→ **Your assignment**
Copy word for word the stretch of the P.E. department text from "Students were assigned" through "Women's baseball, c. 1928.".

From Culture to Education: The P.E. Department

Outdoor P.E., 1920s.
Outdoor P.E., 1920s.

Meanwhile, the physical education department had become increasingly sophisticated and was rapidly growing in popularity. Gym class was required for freshman and sophomores, and students were welcome to continue their participation after that. The department employed a physician to examine the students three times during the two years.

The primary purpose of these examinations was to weed out those with weaknesses or disorders. A medical presence certainly lent credence to the department, but it also probably helped to inoculate it in a real way from those who believed physical activity was harmful to women. If certain conditions were caught early, they could not later be blamed on gym class.

Students were assigned to regular, light, or corrective work, or rest class. Corrective work was prescribed for those with a temporary or permanent disability, ranging from cardiac conditions and chronic appendicitis to constipation and varicose veins.

Women's baseball, c. 1928.
Women’s baseball, c. 1928.

“Menstrual disorders” were a common complaint, and as a matter of course women were given at least three days off, which they spent in rest period. The rest period was described approvingly by the department as instilling the “habit of rest, and of sleeping in the day time.”

→ **Collected material**
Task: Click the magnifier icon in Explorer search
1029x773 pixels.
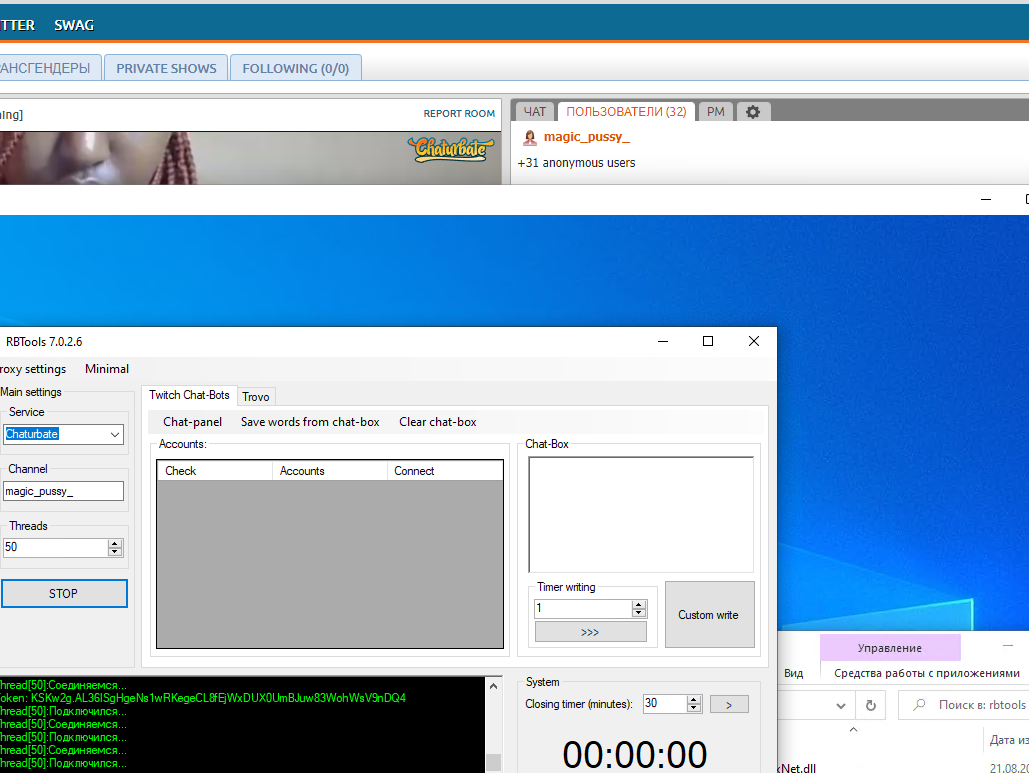Action: [x=919, y=705]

→ **Response to the exercise**
Students were assigned to regular, light, or corrective work, or rest class. Corrective work was prescribed for those with a temporary or permanent disability, ranging from cardiac conditions and chronic appendicitis to constipation and varicose veins.

Women's baseball, c. 1928.